With the exception of a big rainfall early September, which was actually much needed by the vines, the period up to the start of the harvest was very pleasant. Just like 2012, the sugar content in the grapes in 2013 increased very slowly. The acidity levels were very high, similar to 2010, and the pH levels quite low. The grapes stayed very healthy in September.
The official start of the harvest in Alsace was declared September 30th for all the varieties except for Riesling and Gewurztraminer (October 7th). We started earlier (on September 26th) as we felt that our grapes showed perfect physiological ripeness and had already attained enough potential alcohol. Unfortunately, a big rainfall on October 5th changed everything. We were able to harvest all our valley floor vineyards before the storm, because they do not have the same potential to resist heavy rains. From this moment, the climate was quite difficult, with dry sunny spells alternating with rainfalls every 3 or 4 days. Luckily, the temperatures dropped drastically (4°C on Saturday 12th October!) which helped to slow down the development of botrytis, however it did not help with the increasing the sugar ripeness.
The quality of the vineyard (exposition, slope, soil type) and viticulture (anything helping drainage, grass, lower yields…) made a big difference in achieving maturity earlier, thus not obliging the wine-grower to wait too long to harvest the grapes. Around October 15th the grapes started to split, but the botrytis didn’t develop significantly. However, here we realized that it was time to finish the harvest. Some southerly winds helped to dry the grapes but achieving top late harvest potential ripeness was difficult.

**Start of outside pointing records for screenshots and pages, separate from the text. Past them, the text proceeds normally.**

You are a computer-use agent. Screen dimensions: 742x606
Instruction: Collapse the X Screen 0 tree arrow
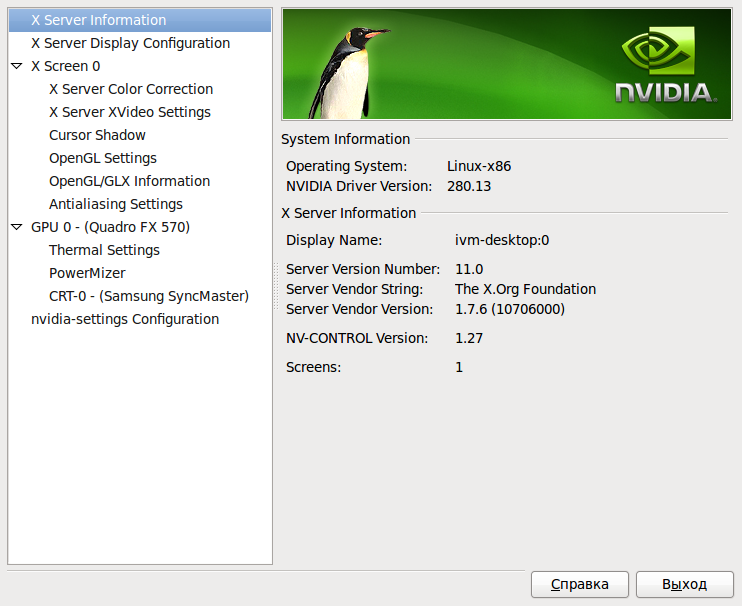click(16, 66)
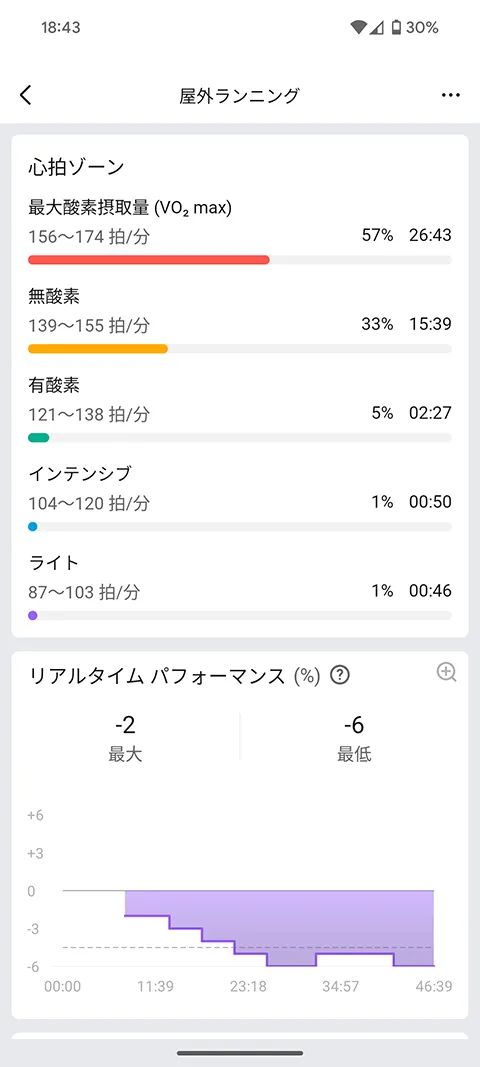Tap the magnifier zoom icon on performance chart
Viewport: 480px width, 1067px height.
click(x=446, y=673)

The earlier harvested grapes fermented quite quickly, but due to the climate and very high acidities most of the wines took a year to complete fermentation, especially the Rieslings. Most of our wines are dry to very dry (influence of the racy acidity) and very few keep significant residual sweetness, even amongst the richer varieties like Gewurztraminer. The musts running from the press showed beautiful freshness and were quite aromatic. The wines are elegant and racy, without any trace of a botrytis character. The crop will be very small: 33hl/ha on average on the estate (22hl/ha in Grand Cru vineyards, 26hl/ha for the single vineyards) which also explain the complexity of the 2013 vintage wines.